After years of fearing the worst about the deficit, investors and analysts are starting to hope for the best, Mr. Grannis said. “Where once there was no hope whatsoever, there is now reason to be optimistic.”
Deja vu
For longtime budget analysts, there is a sense of deja vu. The economy historically has been a more important factor than Congress in reducing deficits, as seen after World War II and during the 1980s and 1990s. Some analysts predict that the economy will continue to surprise with further dividends, as it did in 1996 when a monumental budget battle between Republicans in Congress and a Democratic White House was largely resolved when the robustly growing economy started flooding the government with revenue.
Sy Harding, founder of Asset Management Research Corp., said the economy could repeat its surprise performance of the 1990s, which has many parallels with today. Then, as today, a sluggish period with high joblessness followed the recession. But after a slow start in the 1990s, the expansion blossomed into a period of robust growth with a stock market boom and record low unemployment that helped turn large budget deficits into unprecedented surpluses by the turn of the century. Some economists think something similar could happen this time.
“The last of the 2008 doomsday scenarios is fading away” and is being replaced with a tentative sense of optimism that the economy is back on track, Mr. Harding said.
He noted that spiraling deficits were one of the biggest fears the public had coming out of the Great Recession.
“One at a time, we’ve seen the doom-and-gloom fears drop by the wayside,” he said. “The Great Recession ended and an economic recovery has been underway since mid-2009. The stock market has fully recovered and gone on to new highs. We’ve seen the loans to automakers and banks fully paid back (with interest). The fear of spiraling inflation did not materialize.
“Now it looks like the fear of the record government debt load may also be fading away. The trend reversal is clearly in the right direction,” he said, though “there’s still a massive problem in the record level of the overall federal debt” facing Congress, he said.
The CBO projections show that the accumulated public debt will start growing again after declining to 70.8 percent of economic output in 2018 and will reach 73.6 percent by 2020.
Deficit-hawk groups such as the Concord Coalition say the near-term improvement in the deficit should prompt Congress to focus all the more on the long-term problems with entitlements such as Social Security and Medicare, which are headed toward insolvency. Federal Reserve Chairman Ben S. Bernanke on Wednesday urged Congress to reverse some of the $85 billion in across-the-board spending cuts imposed this year and replace them with longer-term reforms in entitlements. He said that would be the best approach for the health of the economy.
To date, though, Republicans in Congress appear determined to extract further deficit-reduction measures as the price for increasing the government’s debt limit later this year.
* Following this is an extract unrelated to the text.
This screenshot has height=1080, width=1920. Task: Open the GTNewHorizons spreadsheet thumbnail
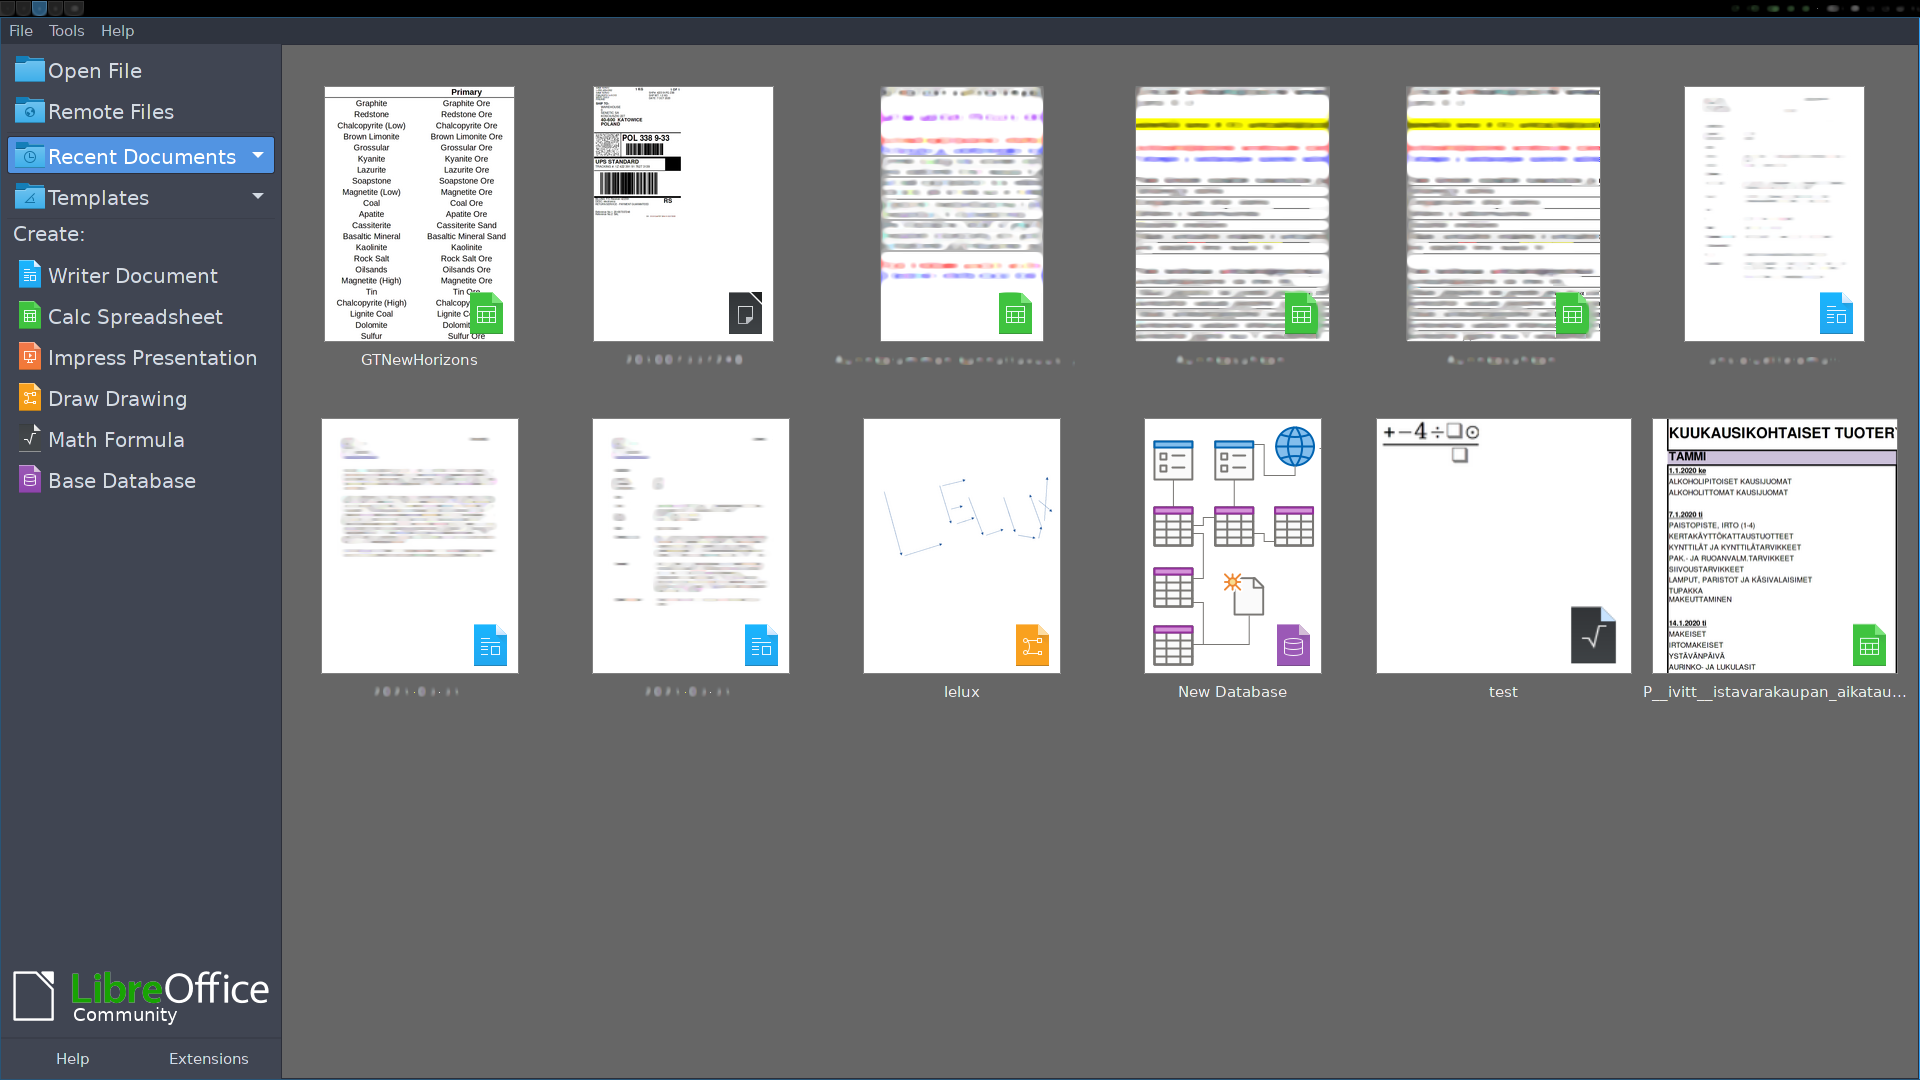click(x=419, y=214)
“From the perspective of informed conservatives, the continually growing deficit is still a problem,” said Cullen Roche, founder of Orcam Financial Group. “Sure, the deficit might be shrinking, but that’s like the fat guy who is putting on 20 pounds a year, vows to lose weight and then celebrates next year when he only puts on 10 pounds. It’s the absolute size of government spending relative to the economy that worries conservatives.”